**Task prompt**
Copy out word for word the lines from the start of the records through the line containing "Looking at the", including both ends. Omit the pictures from your answer.

═══ Exercise inputs

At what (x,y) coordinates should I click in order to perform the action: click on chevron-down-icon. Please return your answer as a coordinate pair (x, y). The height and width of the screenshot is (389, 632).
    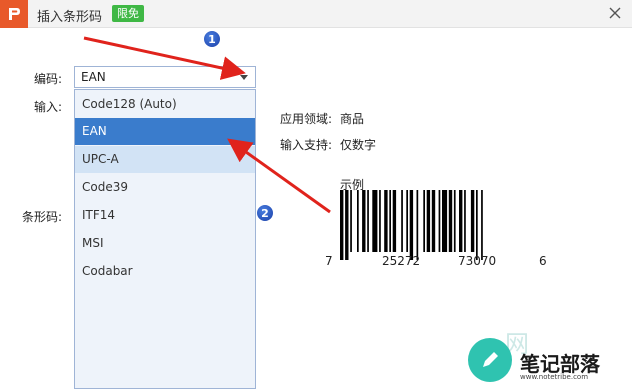
    Looking at the image, I should click on (244, 78).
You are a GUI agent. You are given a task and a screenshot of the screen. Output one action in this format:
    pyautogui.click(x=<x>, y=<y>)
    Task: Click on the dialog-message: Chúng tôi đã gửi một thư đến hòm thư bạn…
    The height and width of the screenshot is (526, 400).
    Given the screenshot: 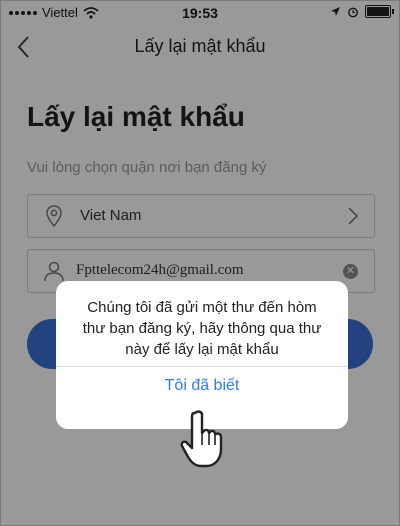 What is the action you would take?
    pyautogui.click(x=202, y=328)
    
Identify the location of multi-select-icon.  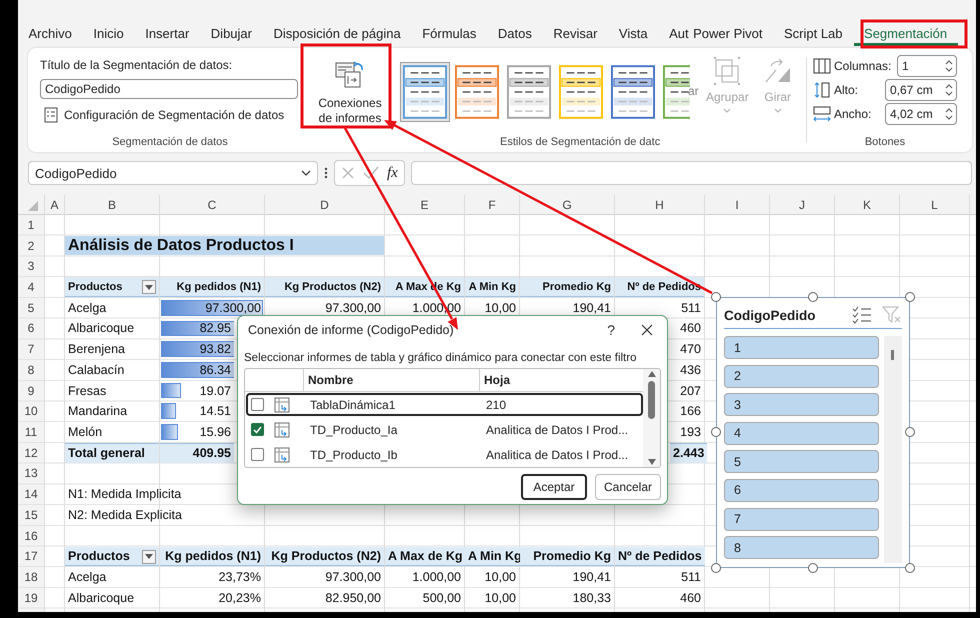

══════

**Answer space**
At what (x,y) coordinates should I click in order to perform the action: click on chevron-down-icon. Please return your answer as a coordinate pair (x, y). The height and width of the screenshot is (389, 632).
    Looking at the image, I should click on (244, 78).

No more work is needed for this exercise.